Press release – QC Design today announced the publication of “Plaquette: A hardware-aware design platform for fault-tolerant quantum computers”, the paper presenting the theoretical framework and software suite behind its flagship product. The paper describes how Plaquette computes the logical performance of fault-tolerant architectures directly from the physics of a device’s actual imperfections, and is now available on arXiv.

Hardware teams designing fault-tolerant quantum computers lean on fast stabilizer simulators to decide which imperfections to fix first, and those simulators assume stochastic Pauli noise. Real devices do not behave that way: superconducting transmons leak out of the computational subspace, neutral-atom gates scatter through intermediate states, trapped ions heat as their motional modes absorb phonons, silicon spin qubits leak into valley states, and miscalibrated controls over-rotate coherently. The standard workarounds, such as Pauli twirling, depolarizing stand-ins, and hand-built noise models, demand expert effort per device and per noise process, and certify the abstraction rather than the device. The paper shows what this can cost: Clifford-only simulation can be overly optimistic by more than an order of magnitude in logical error rate.

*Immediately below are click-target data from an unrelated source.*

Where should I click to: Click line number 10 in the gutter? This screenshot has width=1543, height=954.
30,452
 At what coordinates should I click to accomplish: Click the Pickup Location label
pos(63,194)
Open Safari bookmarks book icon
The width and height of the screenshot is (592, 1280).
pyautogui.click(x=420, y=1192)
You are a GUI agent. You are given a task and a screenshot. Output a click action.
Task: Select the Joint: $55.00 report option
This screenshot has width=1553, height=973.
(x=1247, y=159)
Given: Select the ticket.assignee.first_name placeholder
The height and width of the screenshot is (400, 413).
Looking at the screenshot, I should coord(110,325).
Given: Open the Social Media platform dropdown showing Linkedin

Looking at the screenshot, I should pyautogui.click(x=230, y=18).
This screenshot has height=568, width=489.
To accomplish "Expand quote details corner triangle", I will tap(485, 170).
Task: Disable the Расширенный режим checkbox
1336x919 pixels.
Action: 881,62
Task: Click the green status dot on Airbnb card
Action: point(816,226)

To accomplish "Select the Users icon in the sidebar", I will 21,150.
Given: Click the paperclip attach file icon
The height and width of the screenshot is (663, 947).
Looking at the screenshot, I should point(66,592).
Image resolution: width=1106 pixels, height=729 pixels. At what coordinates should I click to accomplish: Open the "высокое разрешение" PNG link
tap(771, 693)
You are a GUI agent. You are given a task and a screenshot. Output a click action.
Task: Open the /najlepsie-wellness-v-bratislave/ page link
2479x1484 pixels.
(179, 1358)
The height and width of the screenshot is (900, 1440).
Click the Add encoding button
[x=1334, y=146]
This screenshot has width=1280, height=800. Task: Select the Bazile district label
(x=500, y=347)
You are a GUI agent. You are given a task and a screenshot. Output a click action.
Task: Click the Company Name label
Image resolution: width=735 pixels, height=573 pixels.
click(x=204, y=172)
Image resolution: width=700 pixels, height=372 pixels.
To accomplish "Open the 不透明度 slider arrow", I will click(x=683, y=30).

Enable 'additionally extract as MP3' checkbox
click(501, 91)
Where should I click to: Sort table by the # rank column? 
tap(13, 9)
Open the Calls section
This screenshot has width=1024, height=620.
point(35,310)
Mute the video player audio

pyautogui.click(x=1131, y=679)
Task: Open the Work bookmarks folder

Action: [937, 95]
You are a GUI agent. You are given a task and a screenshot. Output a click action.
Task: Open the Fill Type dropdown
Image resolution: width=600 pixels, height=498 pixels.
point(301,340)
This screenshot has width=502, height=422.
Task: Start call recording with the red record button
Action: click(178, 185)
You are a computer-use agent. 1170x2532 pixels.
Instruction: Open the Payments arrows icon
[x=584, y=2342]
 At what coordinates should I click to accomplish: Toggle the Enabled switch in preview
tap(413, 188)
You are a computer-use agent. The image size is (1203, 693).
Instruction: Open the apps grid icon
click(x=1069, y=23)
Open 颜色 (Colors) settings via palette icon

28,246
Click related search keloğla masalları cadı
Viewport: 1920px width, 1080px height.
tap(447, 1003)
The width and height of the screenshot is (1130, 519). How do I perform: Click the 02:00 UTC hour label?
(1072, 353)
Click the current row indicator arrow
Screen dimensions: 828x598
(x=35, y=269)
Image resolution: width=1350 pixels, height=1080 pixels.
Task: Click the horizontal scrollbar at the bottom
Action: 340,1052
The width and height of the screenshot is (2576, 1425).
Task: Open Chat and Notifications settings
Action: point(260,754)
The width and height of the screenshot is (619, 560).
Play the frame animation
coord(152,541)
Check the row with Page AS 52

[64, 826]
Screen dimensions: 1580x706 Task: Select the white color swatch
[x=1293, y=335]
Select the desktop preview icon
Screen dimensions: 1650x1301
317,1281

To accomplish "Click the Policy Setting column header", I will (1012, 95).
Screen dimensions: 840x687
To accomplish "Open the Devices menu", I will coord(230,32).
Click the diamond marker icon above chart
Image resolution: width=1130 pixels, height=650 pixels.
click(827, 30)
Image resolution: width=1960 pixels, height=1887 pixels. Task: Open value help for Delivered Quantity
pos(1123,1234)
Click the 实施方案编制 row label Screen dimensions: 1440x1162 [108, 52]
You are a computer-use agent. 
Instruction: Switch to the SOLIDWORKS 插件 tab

Plaquette follows a different approach. A team specifies its hardware error model once, e.g., as Kraus operators, Hamiltonian-Lindblad dynamics, or an experimentally reconstructed quantum channel, and Plaquette compiles it automatically into the exact or approximate representation required by each of four sampler classes: Pauli-twirled stabilizer simulation, the new XPauli sampler for leakage and environment sectors, near-Clifford samplers for coherent errors, and full-state simulation for exact reference calculations, at scales up to tens of thousands of qubits.

The paper validates the XPauli and near-Clifford samplers against full-state simulation, which they match within statistical uncertainty even where Pauli twirling falls short, and demonstrates the framework on three hardware error models: leakage in superconducting qubits, intermediate-state scattering in neutral atoms, and heating in trapped ions.

Dr. Ish Dhand, co-founder and CEO of QC Design, said:

“Quantum computing makers are working on the same practical questions: Is my device below threshold, and by how much? Which imperfection is most important to suppress? What logical error rate will my FTQC deliver, and at what overhead? Answering these questions with Pauli approximations alone can be off by orders of magnitude. With Plaquette, teams describe the physics of their device once and get logical performance numbers they can trust, at the scale of full fault-tolerant architectures. This paper lays out the complete framework, and we are proud to share it with the community.”

The size of the discrepancy between Plaquette and Clifford-only simulations varies with platform and noise process, so reliable thresholds, error budgets, and overhead estimates require the most accurate simulation available. Plaquette provides a direct path from the open-system physics of a device to the logical performance of the fault-tolerant quantum computer built on it.